It's a long way from Brooklyn Heights to Keyspan Park. It's even longer when you decide that in order for the journey to count, you should really start from the “Welcome to Manhattan” sign 2/3 of the way across the Brooklyn Bridge. And it's longer still when you decide that, what the hey, it'd be quicker to get to that sign by walking across the bridge from Brooklyn, then turning around. And while 100% humidity doesn't make distance longer, it sure makes it feel that way.
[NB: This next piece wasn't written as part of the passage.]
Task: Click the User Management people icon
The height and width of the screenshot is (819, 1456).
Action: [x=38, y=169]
Oh, and the Cyclones game? Started an hour late, then was suspended in the fourth inning. When the tarp came out for the second time, Pete and I had no debate over the proper course of action. “This ain't no playoff game,” I said, and we were gone as fast as our wet, swollen, possibly damaged feet could carry us. (Which wasn't very.)
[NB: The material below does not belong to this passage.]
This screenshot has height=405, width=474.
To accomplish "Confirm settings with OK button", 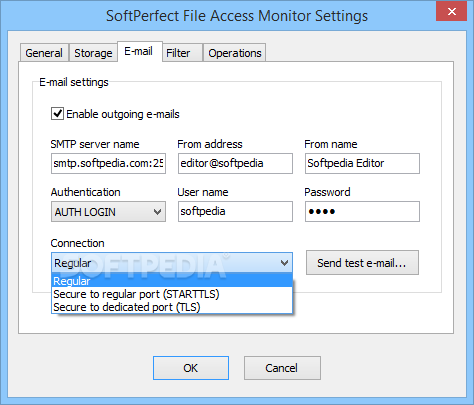I will 191,368.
There are some things that make distance seem shorter, though. Like beating the tar out of your personal tormentors, 8-1. Like Pedro Martinez authoring a low-speed masterpiece and hitting the shower early because this one was safe and we'll need him later. Like having Eddie Coleman and Gary Cohen for company in one ear as one Brooklyn neighborhood slowly turns into another. And better yet, there were Met fans in those neighborhoods. The guy on the northern edge of Midwood who took our picture was wearing a Met cap and beamed when I pointed at it and said we were up 4-0. (“Against the Braves?” he asked. I wondered why the heck he couldn't be sitting on a bench on Ocean Parkway with a radio, but hey, not everybody can be Superfan.) Later, pushing through Gravesend, a man went by on his bicycle, transistor radio strapped to the handlebars, giving me Eddie and Gary in momentary Doppler studio. It wasn't until we were at Keyspan that I heard about Leiter and his rejuvenation. (Which didn't bother me one bit: A Marlin got traded to the AL team in town, whoop-de-doo. Though I gotta say Al did look good in that uniform.)
An 8-1 win makes every glass of .500 seem half-full, but I was relieved to hear Gary Cohen — not one for sugarcoating things — pooh-pooh the idea that a split in July was something to fret about, and to include the Mets in his list of talented teams that could have a run in them. Gary didn't say this, but he seems to expect the Mets to put that run together. You keep waiting for it, too. And so does Willie Randolph.
That makes three smart guys expecting this franchise to clear the cobwebs and go on one of those 14-3 tears that makes a season look a whole lot different, while I — the perennial doubter, the thrower of towels, the wanna-be trader of Hall of Fame catchers — walk to Coney Island in the rain. Here's hoping there's an obvious lesson in that, even if it is at my expense.
And whaddya mean there's no game tomorrow?